Supplied information >>
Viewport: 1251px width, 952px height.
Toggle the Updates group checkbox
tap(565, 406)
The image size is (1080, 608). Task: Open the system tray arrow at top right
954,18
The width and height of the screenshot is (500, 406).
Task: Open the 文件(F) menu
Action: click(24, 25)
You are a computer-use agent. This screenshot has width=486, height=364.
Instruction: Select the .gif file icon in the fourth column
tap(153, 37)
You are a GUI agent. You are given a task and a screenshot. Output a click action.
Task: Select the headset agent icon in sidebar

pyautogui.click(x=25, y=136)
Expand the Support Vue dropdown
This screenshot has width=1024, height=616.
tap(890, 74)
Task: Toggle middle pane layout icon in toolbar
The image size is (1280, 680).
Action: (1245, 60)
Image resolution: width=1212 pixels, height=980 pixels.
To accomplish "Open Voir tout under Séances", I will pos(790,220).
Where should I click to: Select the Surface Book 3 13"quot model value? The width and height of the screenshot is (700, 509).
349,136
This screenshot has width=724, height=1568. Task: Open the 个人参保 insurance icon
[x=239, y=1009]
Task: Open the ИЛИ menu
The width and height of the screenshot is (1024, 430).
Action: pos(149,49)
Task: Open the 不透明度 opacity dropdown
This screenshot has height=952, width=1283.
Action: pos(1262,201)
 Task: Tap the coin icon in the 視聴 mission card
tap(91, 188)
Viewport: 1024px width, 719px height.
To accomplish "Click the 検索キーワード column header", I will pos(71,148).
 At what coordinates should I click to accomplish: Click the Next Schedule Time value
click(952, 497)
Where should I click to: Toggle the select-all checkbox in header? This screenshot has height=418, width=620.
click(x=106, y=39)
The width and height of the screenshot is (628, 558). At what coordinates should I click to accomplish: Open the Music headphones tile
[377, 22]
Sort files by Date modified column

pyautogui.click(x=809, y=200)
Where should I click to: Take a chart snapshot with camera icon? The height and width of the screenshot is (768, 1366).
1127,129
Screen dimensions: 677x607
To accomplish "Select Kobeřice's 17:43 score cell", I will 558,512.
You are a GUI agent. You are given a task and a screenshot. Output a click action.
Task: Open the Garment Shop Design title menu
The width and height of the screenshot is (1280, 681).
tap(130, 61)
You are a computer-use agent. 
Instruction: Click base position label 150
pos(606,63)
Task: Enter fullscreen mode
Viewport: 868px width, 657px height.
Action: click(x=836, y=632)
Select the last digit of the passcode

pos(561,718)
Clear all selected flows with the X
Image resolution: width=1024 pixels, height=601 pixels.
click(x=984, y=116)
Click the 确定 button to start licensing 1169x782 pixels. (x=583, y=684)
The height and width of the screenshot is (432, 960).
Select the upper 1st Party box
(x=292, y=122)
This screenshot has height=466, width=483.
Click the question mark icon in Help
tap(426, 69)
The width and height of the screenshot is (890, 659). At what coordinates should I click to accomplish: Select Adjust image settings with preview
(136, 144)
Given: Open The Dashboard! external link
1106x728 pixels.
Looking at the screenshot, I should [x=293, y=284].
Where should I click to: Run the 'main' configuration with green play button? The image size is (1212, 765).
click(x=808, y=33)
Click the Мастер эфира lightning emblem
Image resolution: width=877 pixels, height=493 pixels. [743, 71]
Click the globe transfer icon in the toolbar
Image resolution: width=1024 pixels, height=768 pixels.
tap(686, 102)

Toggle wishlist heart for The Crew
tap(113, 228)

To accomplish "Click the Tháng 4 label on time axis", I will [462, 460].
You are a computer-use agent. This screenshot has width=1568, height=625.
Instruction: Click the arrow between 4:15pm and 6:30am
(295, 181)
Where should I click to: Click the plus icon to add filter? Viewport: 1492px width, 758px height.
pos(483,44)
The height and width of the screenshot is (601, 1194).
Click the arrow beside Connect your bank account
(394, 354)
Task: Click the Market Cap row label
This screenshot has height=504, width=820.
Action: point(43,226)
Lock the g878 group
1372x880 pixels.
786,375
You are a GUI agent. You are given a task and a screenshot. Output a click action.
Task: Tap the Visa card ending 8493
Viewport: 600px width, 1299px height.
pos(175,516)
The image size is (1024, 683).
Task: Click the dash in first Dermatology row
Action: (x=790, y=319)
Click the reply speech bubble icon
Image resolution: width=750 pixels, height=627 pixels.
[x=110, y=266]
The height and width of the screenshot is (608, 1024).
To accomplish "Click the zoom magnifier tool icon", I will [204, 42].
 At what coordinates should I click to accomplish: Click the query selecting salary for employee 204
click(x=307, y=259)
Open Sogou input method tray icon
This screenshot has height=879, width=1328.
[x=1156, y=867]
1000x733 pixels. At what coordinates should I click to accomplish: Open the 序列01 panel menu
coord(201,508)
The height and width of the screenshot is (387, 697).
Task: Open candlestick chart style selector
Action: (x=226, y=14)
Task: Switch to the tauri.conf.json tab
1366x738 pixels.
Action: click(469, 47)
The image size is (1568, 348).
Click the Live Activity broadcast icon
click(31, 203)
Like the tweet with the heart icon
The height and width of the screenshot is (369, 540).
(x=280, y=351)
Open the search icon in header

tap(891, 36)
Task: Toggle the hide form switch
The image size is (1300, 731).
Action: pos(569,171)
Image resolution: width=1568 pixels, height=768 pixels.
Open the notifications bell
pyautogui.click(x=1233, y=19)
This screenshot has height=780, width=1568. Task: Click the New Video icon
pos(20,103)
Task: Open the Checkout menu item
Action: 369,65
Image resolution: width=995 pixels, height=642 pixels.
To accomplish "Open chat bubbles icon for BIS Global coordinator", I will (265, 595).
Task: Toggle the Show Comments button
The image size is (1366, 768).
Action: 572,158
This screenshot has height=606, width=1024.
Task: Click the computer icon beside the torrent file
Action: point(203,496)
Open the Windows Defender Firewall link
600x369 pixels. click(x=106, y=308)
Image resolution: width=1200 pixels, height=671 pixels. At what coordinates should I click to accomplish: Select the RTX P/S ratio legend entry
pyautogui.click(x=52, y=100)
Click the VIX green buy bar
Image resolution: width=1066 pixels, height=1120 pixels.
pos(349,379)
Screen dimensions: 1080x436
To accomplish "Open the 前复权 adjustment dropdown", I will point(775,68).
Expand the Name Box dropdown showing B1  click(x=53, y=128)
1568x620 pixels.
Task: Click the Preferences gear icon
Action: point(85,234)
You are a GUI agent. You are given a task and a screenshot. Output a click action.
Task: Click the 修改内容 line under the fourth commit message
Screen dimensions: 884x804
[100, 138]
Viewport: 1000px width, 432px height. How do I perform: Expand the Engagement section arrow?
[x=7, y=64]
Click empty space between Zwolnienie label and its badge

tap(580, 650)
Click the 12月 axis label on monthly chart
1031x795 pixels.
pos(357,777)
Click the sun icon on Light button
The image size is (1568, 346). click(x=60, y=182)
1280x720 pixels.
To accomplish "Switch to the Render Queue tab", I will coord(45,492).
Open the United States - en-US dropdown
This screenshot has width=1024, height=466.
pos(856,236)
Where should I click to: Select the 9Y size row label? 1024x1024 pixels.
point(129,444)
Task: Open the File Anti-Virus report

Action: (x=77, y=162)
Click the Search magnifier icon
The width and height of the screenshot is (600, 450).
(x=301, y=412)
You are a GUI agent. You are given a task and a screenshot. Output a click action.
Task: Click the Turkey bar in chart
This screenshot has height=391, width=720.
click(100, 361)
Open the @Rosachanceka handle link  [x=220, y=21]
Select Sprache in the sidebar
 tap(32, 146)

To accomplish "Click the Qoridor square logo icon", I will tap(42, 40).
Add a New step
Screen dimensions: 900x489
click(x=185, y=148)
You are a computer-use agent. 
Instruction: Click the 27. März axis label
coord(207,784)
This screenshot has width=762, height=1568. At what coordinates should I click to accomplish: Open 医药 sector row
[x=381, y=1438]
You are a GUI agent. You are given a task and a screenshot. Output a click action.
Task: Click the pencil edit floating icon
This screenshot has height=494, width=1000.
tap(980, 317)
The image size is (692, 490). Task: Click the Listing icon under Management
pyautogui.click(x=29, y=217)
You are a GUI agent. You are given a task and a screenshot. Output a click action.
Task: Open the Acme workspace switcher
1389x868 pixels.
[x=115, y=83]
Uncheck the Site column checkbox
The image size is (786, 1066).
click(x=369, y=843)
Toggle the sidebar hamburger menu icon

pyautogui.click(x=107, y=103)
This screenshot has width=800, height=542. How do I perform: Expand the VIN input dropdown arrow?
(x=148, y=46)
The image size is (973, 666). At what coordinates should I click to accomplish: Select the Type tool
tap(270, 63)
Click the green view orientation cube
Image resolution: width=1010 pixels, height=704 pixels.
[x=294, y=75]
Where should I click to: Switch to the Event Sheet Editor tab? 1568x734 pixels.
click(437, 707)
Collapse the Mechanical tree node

What is being asked >>
Restate word for word the lines running from the line that holds "The image size is (786, 1066)." to the final line of the entries.

Result below >>
The image size is (786, 1066).
click(x=369, y=843)
Toggle the sidebar hamburger menu icon

pyautogui.click(x=107, y=103)
This screenshot has width=800, height=542. How do I perform: Expand the VIN input dropdown arrow?
(x=148, y=46)
The image size is (973, 666). At what coordinates should I click to accomplish: Select the Type tool
tap(270, 63)
Click the green view orientation cube
Image resolution: width=1010 pixels, height=704 pixels.
[x=294, y=75]
Where should I click to: Switch to the Event Sheet Editor tab? 1568x734 pixels.
click(437, 707)
Collapse the Mechanical tree node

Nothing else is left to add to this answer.